Target position rows:
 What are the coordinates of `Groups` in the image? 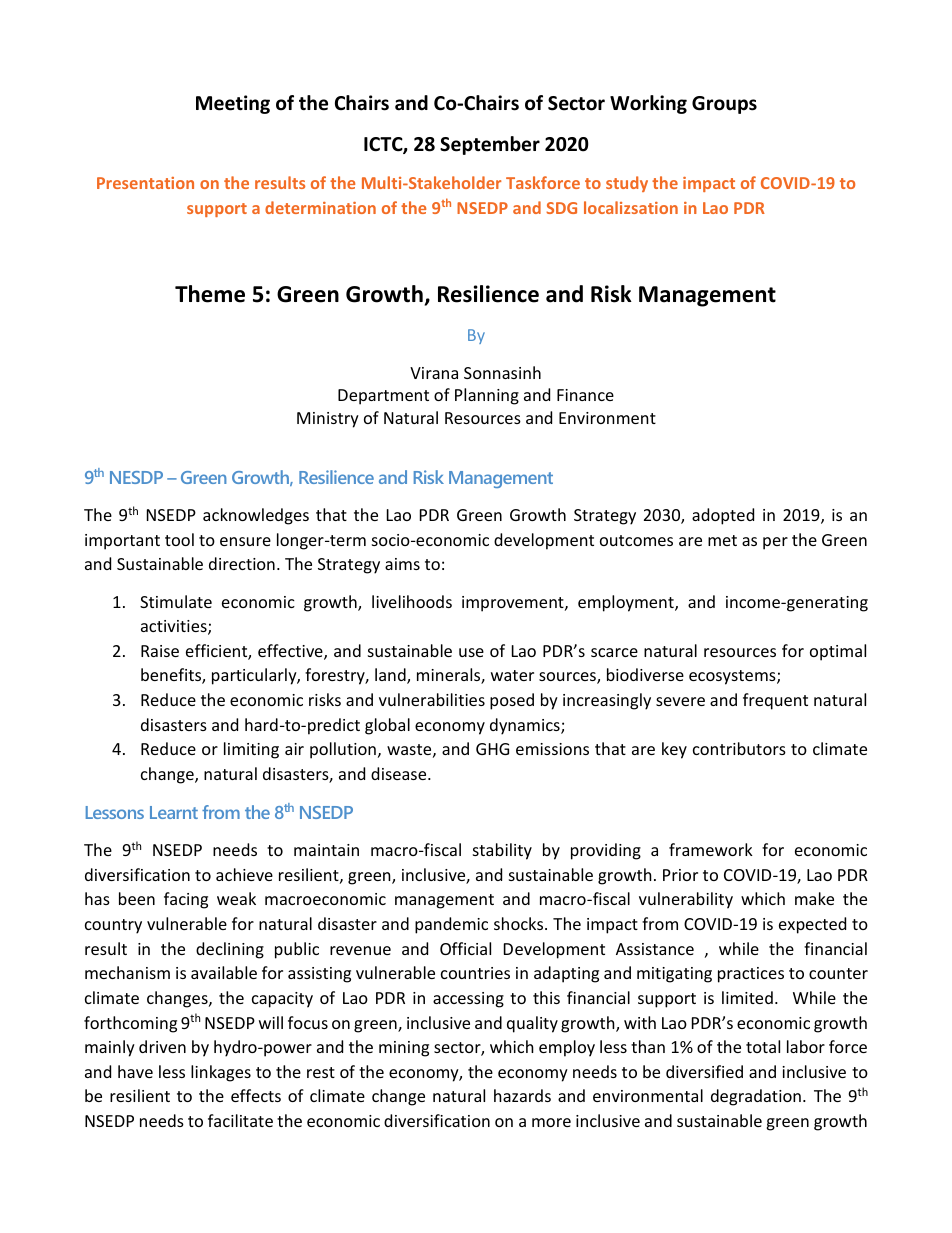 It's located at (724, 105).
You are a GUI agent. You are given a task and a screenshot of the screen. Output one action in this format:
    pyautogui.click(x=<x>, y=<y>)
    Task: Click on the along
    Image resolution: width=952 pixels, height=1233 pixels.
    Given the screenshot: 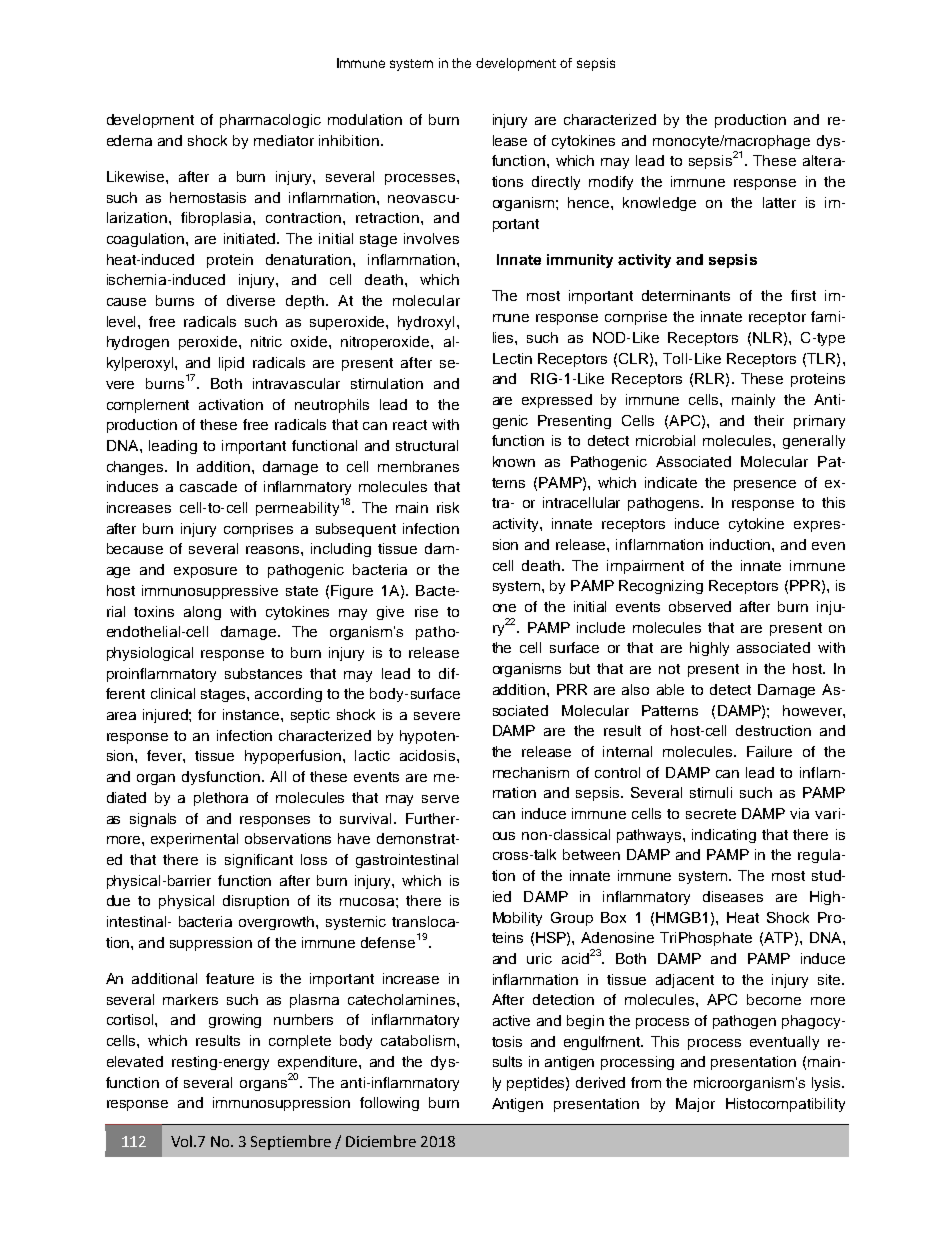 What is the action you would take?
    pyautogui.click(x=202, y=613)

SHORT TASK >> Please copy the rows starting with the line with "You are a GUI" and going on through the line with "Image resolution: width=952", swapping "action" for "command" and keeping everything else the same.

COMPLETE ANSWER >>
You are a GUI agent. You are given a task and a screenshot of the screen. Output one command in this format:
    pyautogui.click(x=<x>, y=<y>)
    Task: Click on the along
    Image resolution: width=952 pixels, height=1233 pixels.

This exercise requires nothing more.